Yemeni pro-government forces, loyal to fugitive President Abedrabbo Mansour Hadi, gather at the military base of Nehm, in the Sanaa province east of the Yemeni capital, the frontline with the Marib region on April 7, 2016. Pro-government forces, backed by a Saudi-led coalition battling the Shiite Huthi rebels for more than a year, have retaken most of the eastern Marib province from the  Huthi insurgents and their allies. However, the rebels still control northern and western parts of the oil-rich Marib province east of the capital Sanaa, which has been held by the Huthis since September 2014.  / AFP PHOTO / NABIL HASSAN

CAIRO / AP

The Saudi-led coalition behind a year-long military campaign against Yemen’s Shiite rebels is ready to commit to a cease-fire as long as the rebels abide by a UN Security Council resolution that calls for their pullout from Yemeni cities, the alliance’s spokesman said.
Brig. Gen. Ahmed Al Asiri told The Associated Press that the Yemeni rebels known as Houthis should “show commitment” to the upcoming April 18 peace talks that could yield a political settlement. The rebels must also recognize the government of Yemeni President Abed-Rabbo Mansour Hadi and hand over their heavy weapons, he said.
If talks fail, Al-Asiri said the military option remains on the table. “The two tracks are parallel: the political and the military. Whatever way leads to the restoration of the internationally-recognized government, we will take,” Al-Asiri added, speaking in the Egyptian capital, Cairo.
The Iran-backed rebels have been negotiating with the Saudis in past weeks on prisoner swaps and a halt of fighting along the Yemeni-Saudi border.
Yemen’s conflict pits Hadi’s internationally-recognized government, backed by the Saudi-led coalition, against the Houthis, allied with a former Yemeni president.
The Houthis took over their country’s capital, Sanaa, in September 2014, and the coalition, which is backed by the United States, began airstrikes against them in March 2015.
So far, Al-Asiri said the coalition has managed to roll back Houthi gains in 85 percent of Yemen’s territory, something others dispute since the rebels still control most of the northern cities and Sanaa.

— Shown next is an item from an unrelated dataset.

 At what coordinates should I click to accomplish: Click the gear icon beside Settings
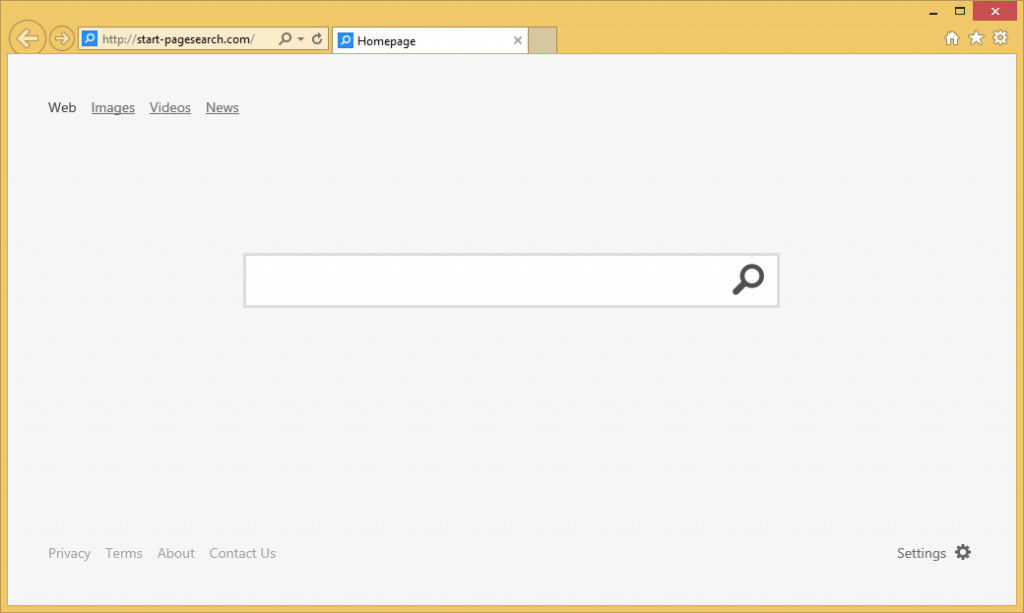pyautogui.click(x=963, y=552)
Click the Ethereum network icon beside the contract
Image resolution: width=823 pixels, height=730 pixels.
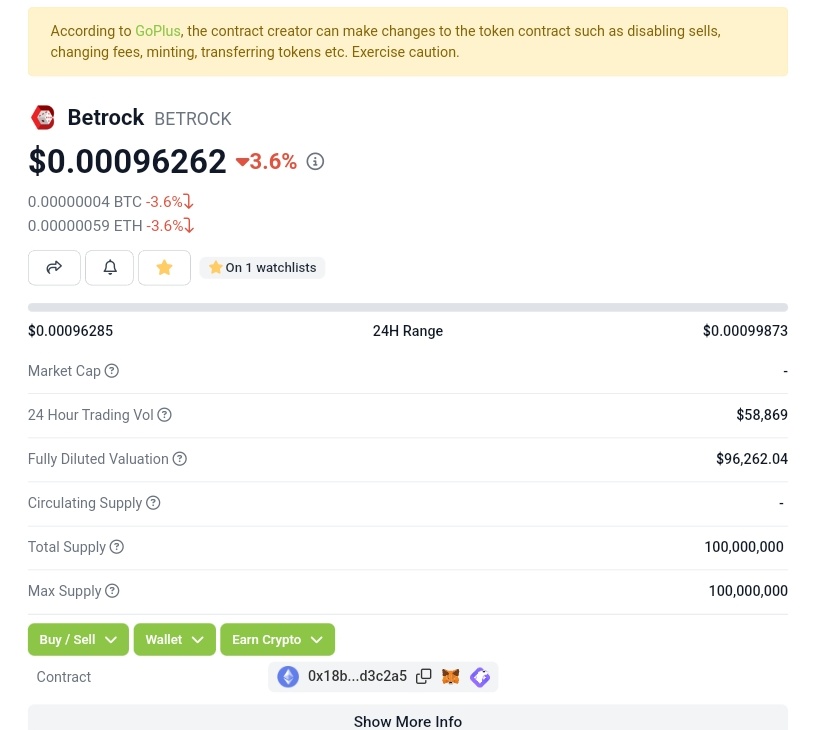(288, 677)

Yemen’s a-Qaida branch and other militants have exploited the chaos of the war to increase their footholds. In the past weeks, the United States has waged a series of airstrikes targeting an Al-Qaida training camp, positions, and vehicles.

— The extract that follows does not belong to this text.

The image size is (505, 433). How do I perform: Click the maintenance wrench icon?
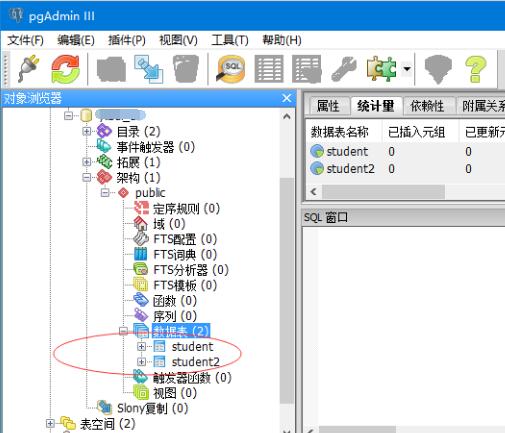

Al-Asiri said these were a “combined” effort, with the coalition providing intelligence and logistical support. But he said the war on al-Qaida requires a long-term strategy that involves restructuring and rebuilding Yemen’s security forces.
Washington considers Yemen’s branch as the terror network’s most dangerous offshoot. In Yemen, the branch has managed over the past months to seize several cities along the Arabian Sea, including Mukalla, the provincial capital of Yemen’s largest province of Hadramawt.